In order to appeal to more voters, Hertzberg says, candidates would have to rethink their scorched-earth campaign strategies.
“It’s a big incentive not to go completely cut-throat,” he says.
But the system has its critics.
“Ranked choice voting is not democratic, it’s not necessary, it’s not constitutional and it’s not usual,” say Gordon Weil of Harpswell, a former aide to presidential candidate George McGovern. “What it is is complicated, corruptible and costly.”
Weil describes a system overly reliant on ballot counting computers. He also believes that advocates fundamentally misunderstand the real forces that affect civility in politics.
“Even in this form of voting you’re not going to change human behavior. Our problem is we can’t find out how to compromise. And that’s done by people, not by voting machines,” he says.
Maine’s secretary of state has estimated that the cost of the new system is nearly $1 million a year. Election officials have also warned that ranked choice isn’t constitutional, an assertion confirmed by Attorney General Janet Mills.
If voters approve it in November, the Legislature will likely have to pass a constitutional amendment to make it lawful. And that, too, will require approval from voters, likely next year.

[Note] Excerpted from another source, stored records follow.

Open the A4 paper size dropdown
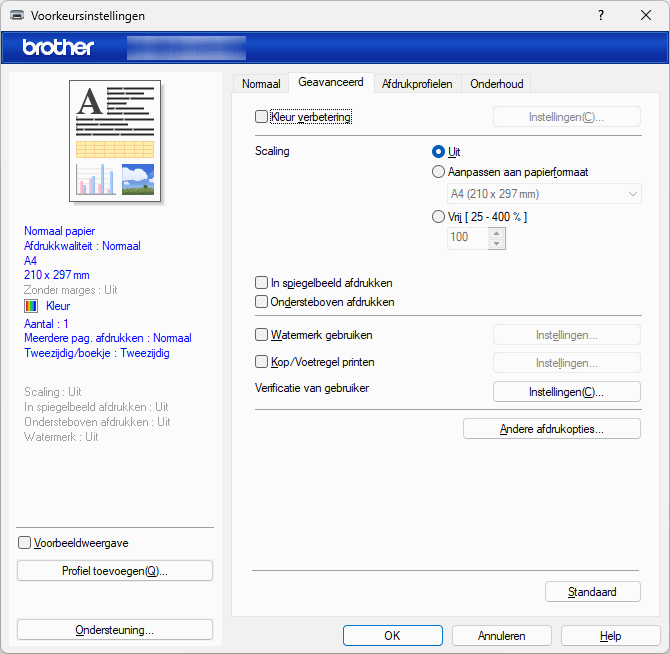 coord(545,194)
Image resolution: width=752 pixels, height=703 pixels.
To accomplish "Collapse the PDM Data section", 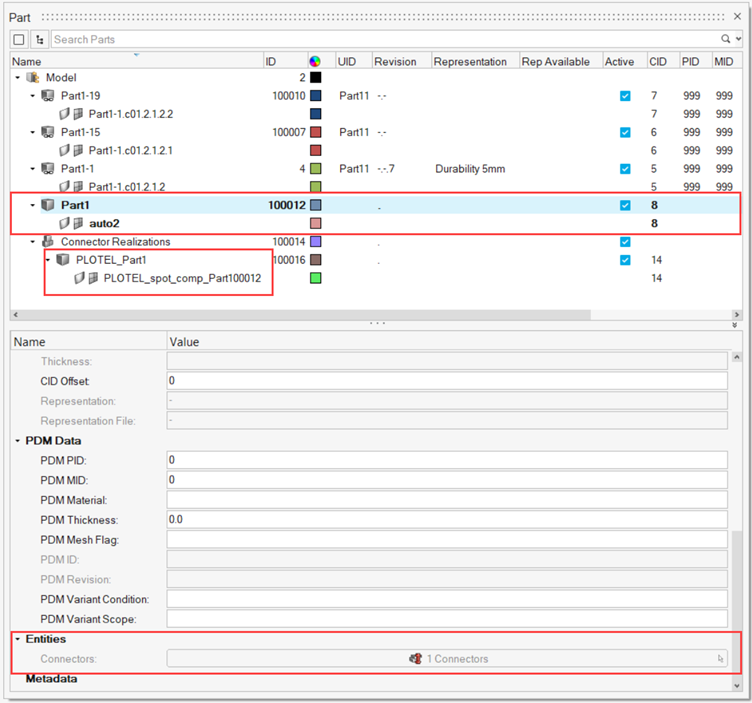I will point(18,441).
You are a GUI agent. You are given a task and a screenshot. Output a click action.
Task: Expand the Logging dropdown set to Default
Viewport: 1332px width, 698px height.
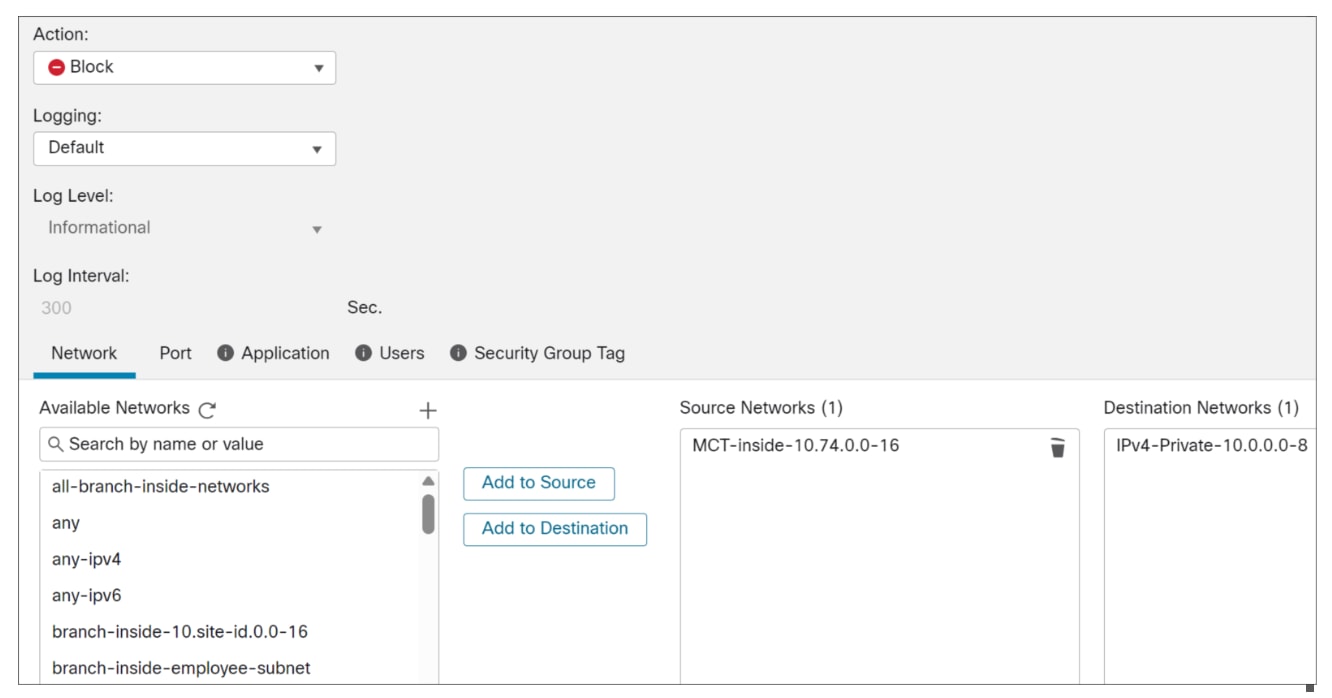pos(184,148)

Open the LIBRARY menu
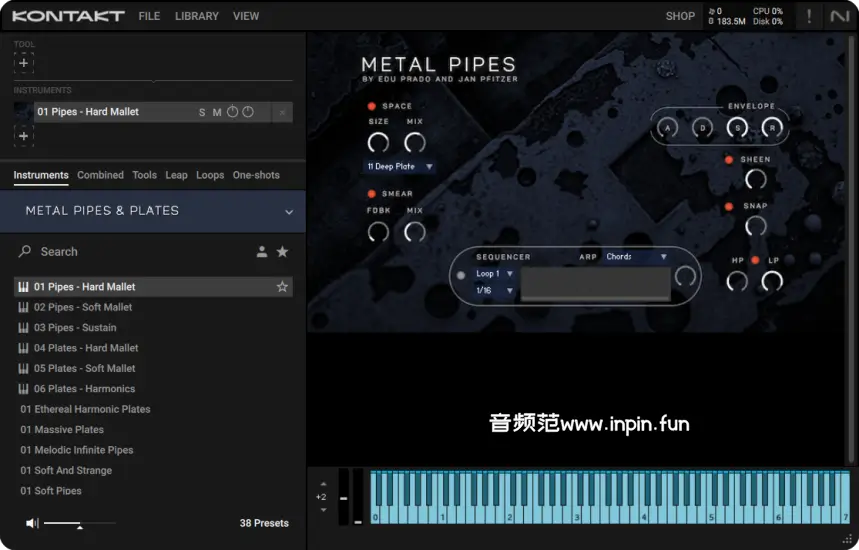pos(196,16)
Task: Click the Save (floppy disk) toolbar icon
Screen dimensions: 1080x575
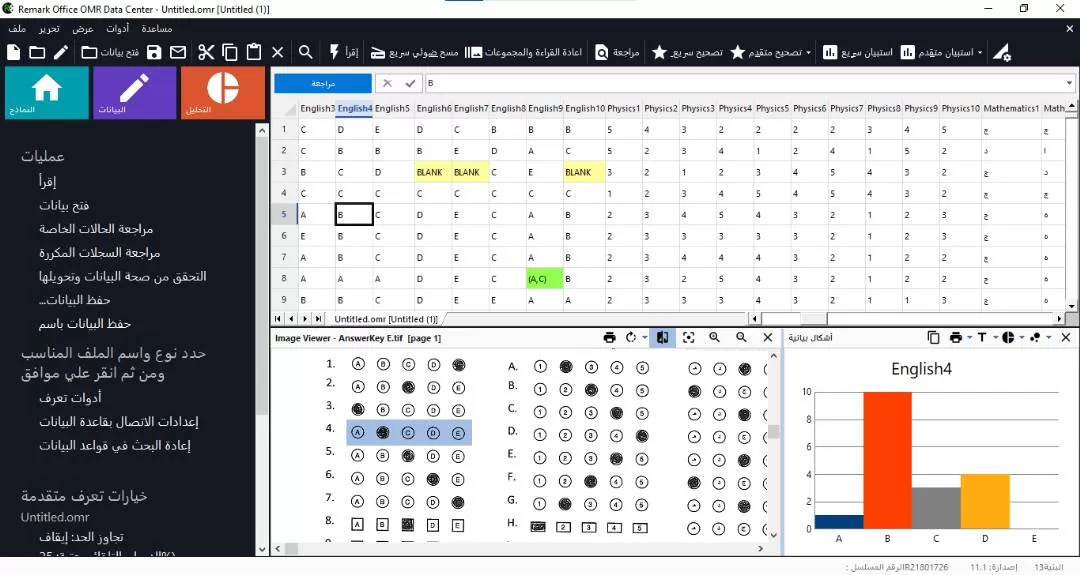Action: [x=154, y=52]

Weil and other opponents argue that ranked choice just isn’t worth the trouble. If Mainers want to make sure candidates win with a majority, he says they can adopt less costly options, such as run-off elections.
That means the state would hold another election if the first one didn’t produce a majority winner. Some Maine cities, including Lewiston, hold run-off elections. Eight states do it for primary elections.

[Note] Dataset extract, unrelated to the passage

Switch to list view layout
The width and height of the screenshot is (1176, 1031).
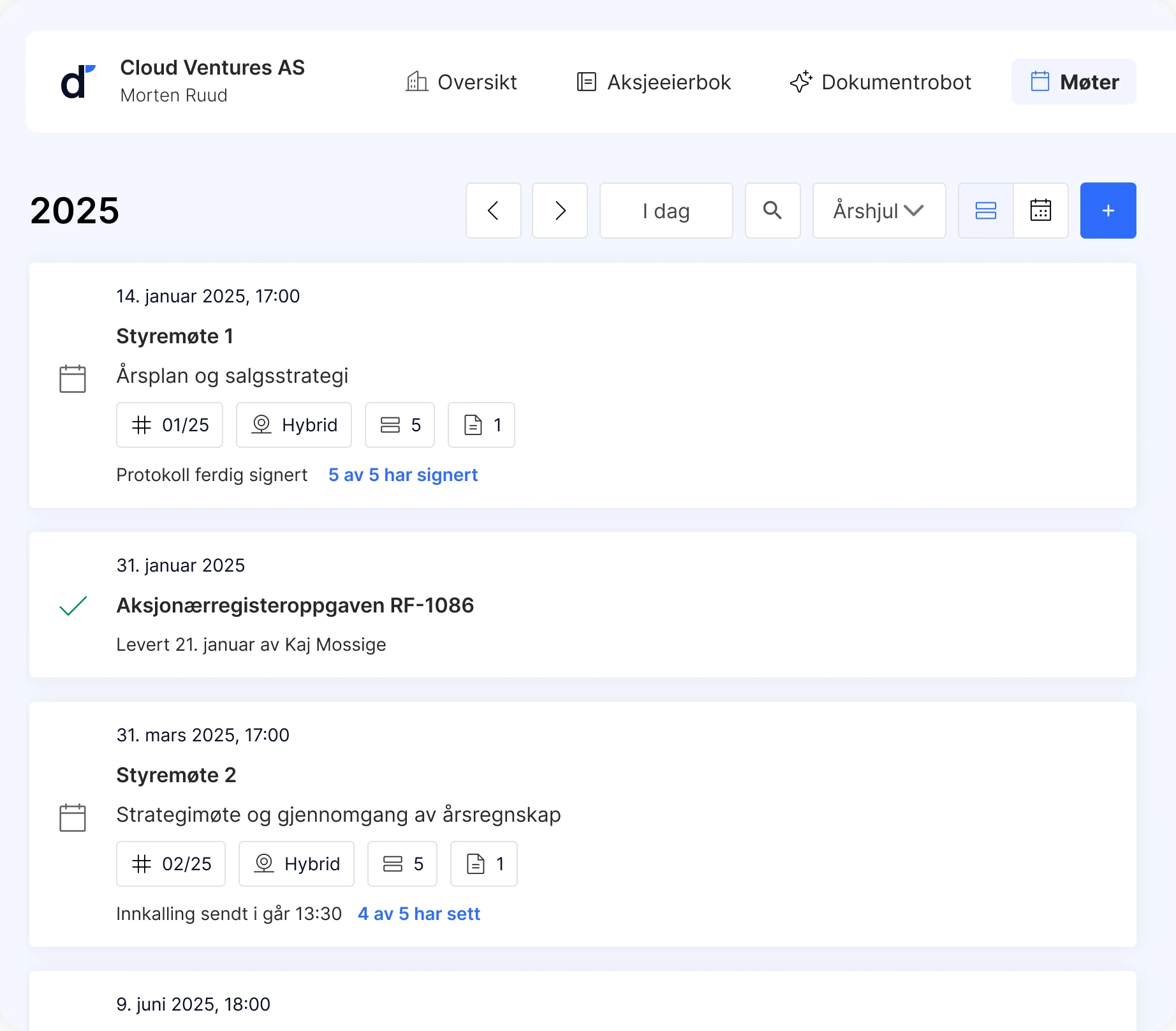[985, 211]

The argument against run-offs is that they’re costly and depress turnout. But that wasn’t the case in the Lewiston mayoral race last year. Turnout in that race dipped a little more than 1 percent between Election Day and the run-off.
Weil cites the $155,000 estimate given by state election officials when a bill proposing a run-off change was proposed in 2013.

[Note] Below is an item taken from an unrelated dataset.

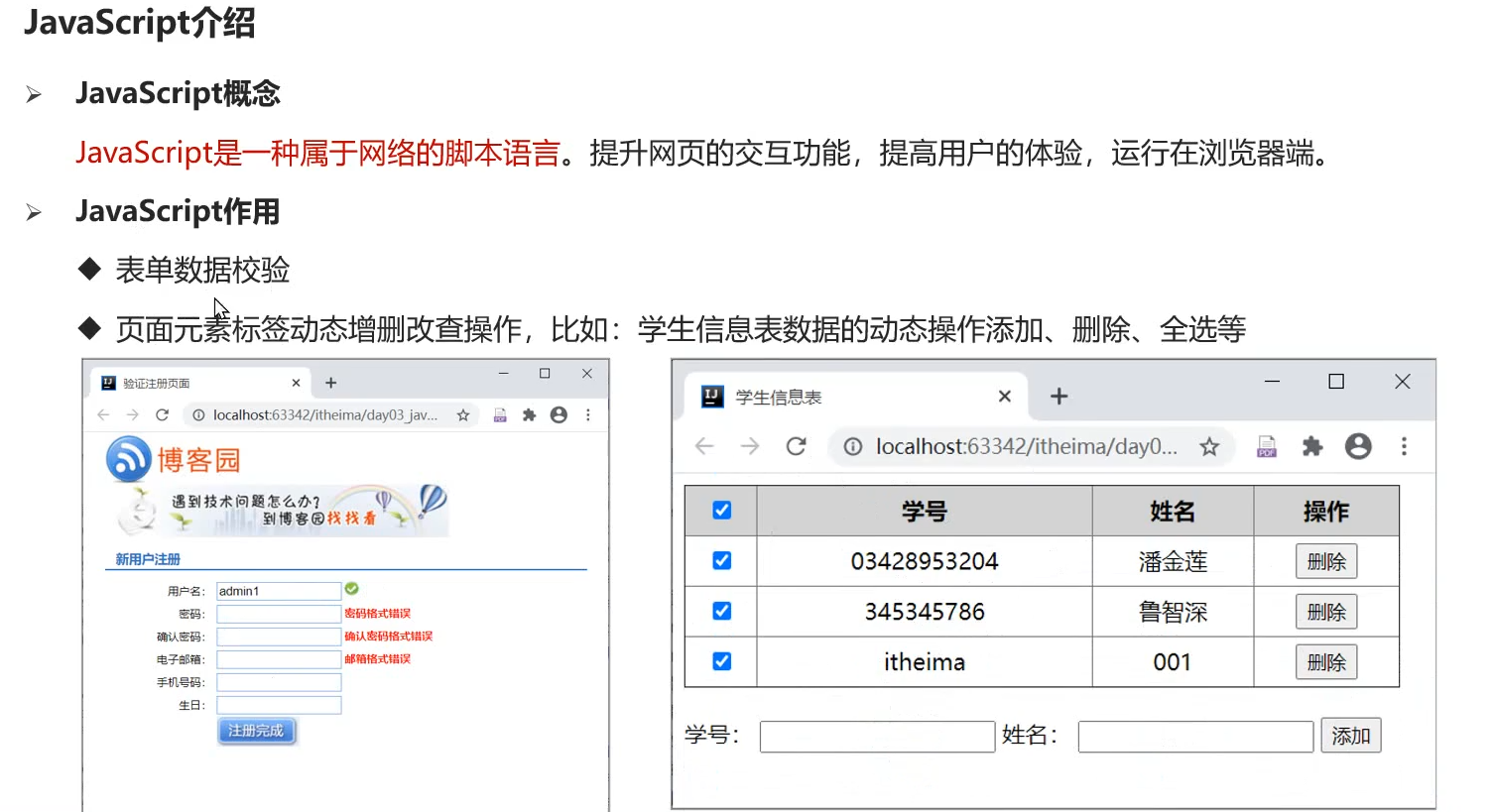The height and width of the screenshot is (812, 1494).
Task: Uncheck the checkbox for 鲁智深's row
Action: tap(721, 611)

“The cost we’re talking about for a run-off is some 60 cents a voter,” he says. “That’s less than a candy bar. Isn’t democracy worth more than a candy bar?”
Last year, San Francisco State University professor Jason McDaniel published a study asserting that ranked choice decreased turnout among less-experienced voters, including minorities and younger people.
“We have hundreds of years of reforms in this country of the voting system. And the ones that make voting more complicated tend to have an adverse effect on the level of participation,” he says.
FairVote sharply challenged the findings, saying the study focused too much on a noncompetitive San Francisco mayoral race. But McDaniel stands by his research which, he says, shouldn’t surprise anyone familiar with election reform.
But Weil says the ranked-choice campaign, though well-intended, hasn’t made a good case.
“We’ve lived through some pretty bad things in this world and I think we shouldn’t change our political system just because we don’t like Paul LePage,” he says.
Back at the brewery, Bailey keeps the focus on the beer — and the promise of ranked-choice voting.
“This is something we can do now to improve the political process. We don’t have to wait for politicians, parties or PACs to figure out that the system isn’t working. We can make it work for us,” he says.
On this night, the winner was Tell Tale Pale Ale.
Mainers will decide on Question 5, and four other ballot initiatives, on Nov. 8.